The Airport in Your Pocket

The smartphone is no longer a travel accessory. It is becoming the travel experience itself. According to the survey, 73 per cent of passengers now book the majority of their flights online, with 50 per cent using direct digital channels such as airline websites and mobile apps. Airline apps, in particular, are gaining ground faster than traditional websites, signalling a decisive shift toward mobile-first travel behaviour.

Payment habits are also transforming. While credit and debit cards still dominate at 72 per cent usage, their share is declining as digital wallets rise to 28 per cent, nearly doubling their footprint in just a few years. Instant payment options, though still emerging at 8 per cent, are steadily entering the mainstream.

Passengers are not only booking digitally; they want their phones to do more. 78 per cent of global travellers say they would like a single smartphone platform that combines a digital wallet, digital passport and loyalty cards to manage booking, payment and airport navigation. Among travellers aged 25 and under, that figure climbs sharply to 87 per cent, underscoring the expectations of a generation that sees travel and technology as inseparable.

Biometrics, online check-in, real-time baggage tracking and electronic bag tags are also recording strong growth, all tied to one central demand: convenience measured in minutes saved rather than features added.

Africa’s Measured Embrace

The digital tide, however, does not arrive uniformly. Across Africa, the survey reveals a more nuanced reality. While mobile adoption is rising, 38 per cent of African passengers prefer bank transfers for payment, more than double the 18 per cent global average. At the same time, 82 per cent cite visa complexity and cost as a major deterrent to travel, compared to 72 per cent globally.

Human interaction also retains a stronger foothold on the continent. Eleven per cent of African travellers still book flights through airline offices or call centres, nearly three times the global average of four per cent. Technology is welcomed, but reassurance is often sought through conversation rather than code.

Generation Swipe With Caution

Younger passengers are leading the digital surge, but they are not blindly embracing it. Travellers under 25 show the highest preference for booking through airline apps and using digital wallets, yet they also register the strongest concerns about data privacy and how long their personal information is retained. Convenience, for this generation, is conditional. Speed must coexist with security.

The Travel Agent’s Reinvention

For travel agents, these figures do not signal disappearance but transformation. With nearly three-quarters of travellers booking online, the agent’s role is shifting from ticket issuer to travel interpreter.
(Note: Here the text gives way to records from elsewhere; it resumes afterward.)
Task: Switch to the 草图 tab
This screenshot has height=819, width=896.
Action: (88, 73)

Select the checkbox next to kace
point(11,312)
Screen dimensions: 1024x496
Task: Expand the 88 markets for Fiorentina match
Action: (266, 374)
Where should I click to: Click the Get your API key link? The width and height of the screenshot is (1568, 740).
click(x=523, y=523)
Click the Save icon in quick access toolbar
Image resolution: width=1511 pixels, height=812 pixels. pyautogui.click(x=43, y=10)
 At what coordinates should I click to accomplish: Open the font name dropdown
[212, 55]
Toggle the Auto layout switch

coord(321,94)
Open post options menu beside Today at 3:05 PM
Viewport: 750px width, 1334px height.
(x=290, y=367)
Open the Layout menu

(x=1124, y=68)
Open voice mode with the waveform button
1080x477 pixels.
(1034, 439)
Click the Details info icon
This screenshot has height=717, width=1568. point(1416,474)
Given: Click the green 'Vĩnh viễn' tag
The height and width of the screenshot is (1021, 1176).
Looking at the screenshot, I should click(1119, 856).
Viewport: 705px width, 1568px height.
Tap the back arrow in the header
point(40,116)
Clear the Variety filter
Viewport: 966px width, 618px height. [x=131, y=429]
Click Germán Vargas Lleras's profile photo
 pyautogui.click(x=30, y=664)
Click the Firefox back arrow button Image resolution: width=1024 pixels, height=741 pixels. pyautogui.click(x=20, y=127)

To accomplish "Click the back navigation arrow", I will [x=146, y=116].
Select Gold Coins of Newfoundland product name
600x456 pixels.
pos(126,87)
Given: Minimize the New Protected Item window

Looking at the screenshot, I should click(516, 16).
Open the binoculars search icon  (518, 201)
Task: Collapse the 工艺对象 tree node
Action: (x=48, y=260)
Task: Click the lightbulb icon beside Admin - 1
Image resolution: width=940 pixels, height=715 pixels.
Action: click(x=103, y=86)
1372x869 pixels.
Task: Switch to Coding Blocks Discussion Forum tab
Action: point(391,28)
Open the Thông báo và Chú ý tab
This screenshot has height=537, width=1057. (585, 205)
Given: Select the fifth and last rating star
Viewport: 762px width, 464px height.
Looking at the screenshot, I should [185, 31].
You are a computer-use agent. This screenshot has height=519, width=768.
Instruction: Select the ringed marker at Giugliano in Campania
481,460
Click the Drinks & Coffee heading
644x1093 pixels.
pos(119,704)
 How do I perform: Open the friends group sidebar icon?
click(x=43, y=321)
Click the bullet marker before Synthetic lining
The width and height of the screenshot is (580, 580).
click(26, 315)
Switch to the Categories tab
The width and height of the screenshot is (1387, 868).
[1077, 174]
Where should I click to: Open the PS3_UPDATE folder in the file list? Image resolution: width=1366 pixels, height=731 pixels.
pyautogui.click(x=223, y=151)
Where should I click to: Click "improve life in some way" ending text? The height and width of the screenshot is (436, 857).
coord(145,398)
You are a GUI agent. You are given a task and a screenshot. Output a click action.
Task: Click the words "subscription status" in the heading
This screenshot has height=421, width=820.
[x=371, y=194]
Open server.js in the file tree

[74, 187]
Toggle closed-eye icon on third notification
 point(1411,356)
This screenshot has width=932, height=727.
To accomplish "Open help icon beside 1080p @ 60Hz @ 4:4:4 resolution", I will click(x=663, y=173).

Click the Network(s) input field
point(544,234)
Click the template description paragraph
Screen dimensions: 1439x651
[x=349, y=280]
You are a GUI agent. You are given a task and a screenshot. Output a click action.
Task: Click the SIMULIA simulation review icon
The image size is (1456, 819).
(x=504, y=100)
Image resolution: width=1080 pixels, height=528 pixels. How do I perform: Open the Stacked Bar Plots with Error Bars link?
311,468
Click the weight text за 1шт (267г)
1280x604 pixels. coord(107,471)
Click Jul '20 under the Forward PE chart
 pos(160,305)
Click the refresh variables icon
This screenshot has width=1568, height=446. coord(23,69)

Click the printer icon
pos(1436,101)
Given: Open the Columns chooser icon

In markets where 82 per cent of passengers are deterred by visa complexity, guidance becomes a service that algorithms cannot easily replace.

Agents who integrate digital communication, mobile payments, and instant itinerary sharing while retaining personalised advisory services are likely to find renewed relevance. The opportunity lies not in resisting technology but in translating it into clarity and confidence for travellers navigating an increasingly automated system.

Airlines and the Architecture of Trust

For airlines and airports, the numbers point toward a delicate balance. Expanding biometric infrastructure, strengthening cybersecurity, and maintaining flexible payment options are no longer optional investments. At the same time, the continued reliance on physical offices and call centres in regions such as Africa shows that automation cannot entirely replace accessibility.

A Journey of Two Speeds

Travel in 2025 unfolded at two speeds at once. One is fast, silent, and digital, reflected in the 73 per cent online booking rate and the rapid climb of mobile payments. The other is deliberate and conversational, visible in the 11 per cent of African passengers who still prefer in-person or phone bookings and the overwhelming concern over visa processes.

The industry’s challenge is not to choose between these paths but to merge them. Even as travellers swipe, scan, and synchronise their journeys, many still value the reassurance of a knowledgeable human voice confirming that everything is in order.